[Pixel coordinate grounding data]
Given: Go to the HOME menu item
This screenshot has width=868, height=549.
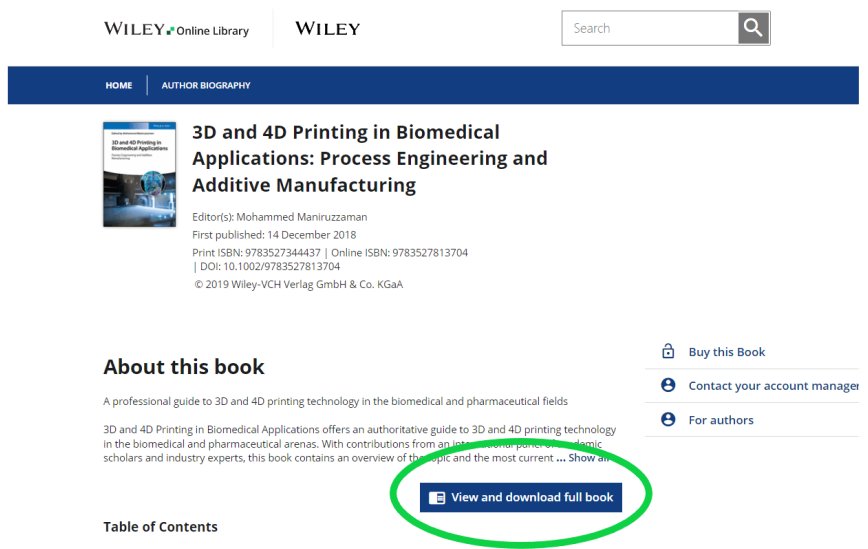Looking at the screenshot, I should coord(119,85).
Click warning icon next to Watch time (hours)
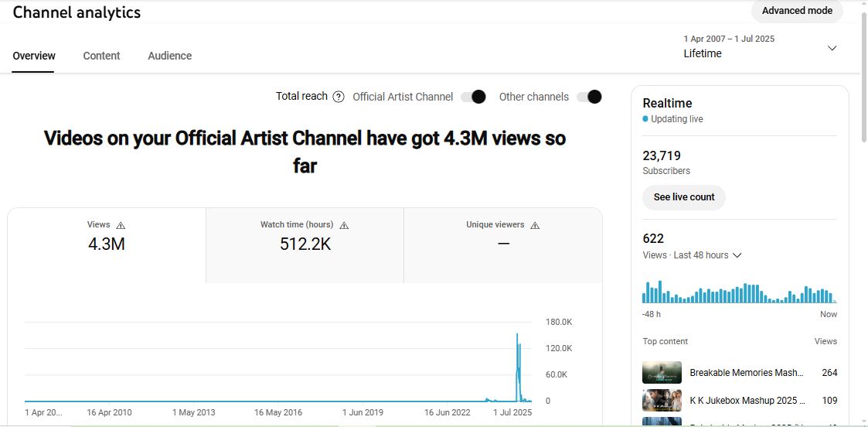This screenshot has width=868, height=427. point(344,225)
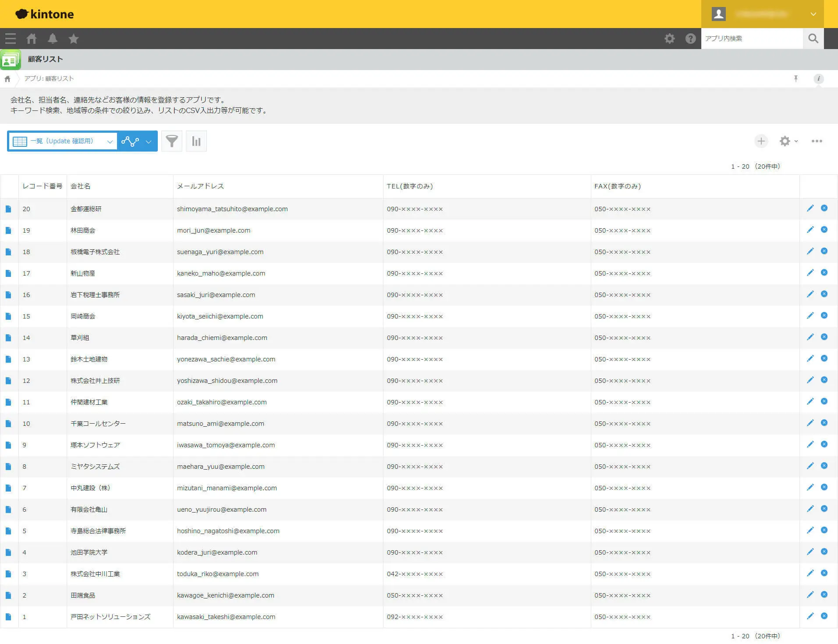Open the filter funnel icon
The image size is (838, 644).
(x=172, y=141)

**Activity:** In repeating the lines above, keep the wording exact and leave every picture out.

**Task solution:**
Given: Go to the HOME menu item
This screenshot has width=868, height=549.
Looking at the screenshot, I should coord(119,85).
Click warning icon next to Watch time (hours)
This screenshot has width=868, height=427. point(344,225)
Open the filter funnel icon
The image size is (838, 644).
(x=172, y=141)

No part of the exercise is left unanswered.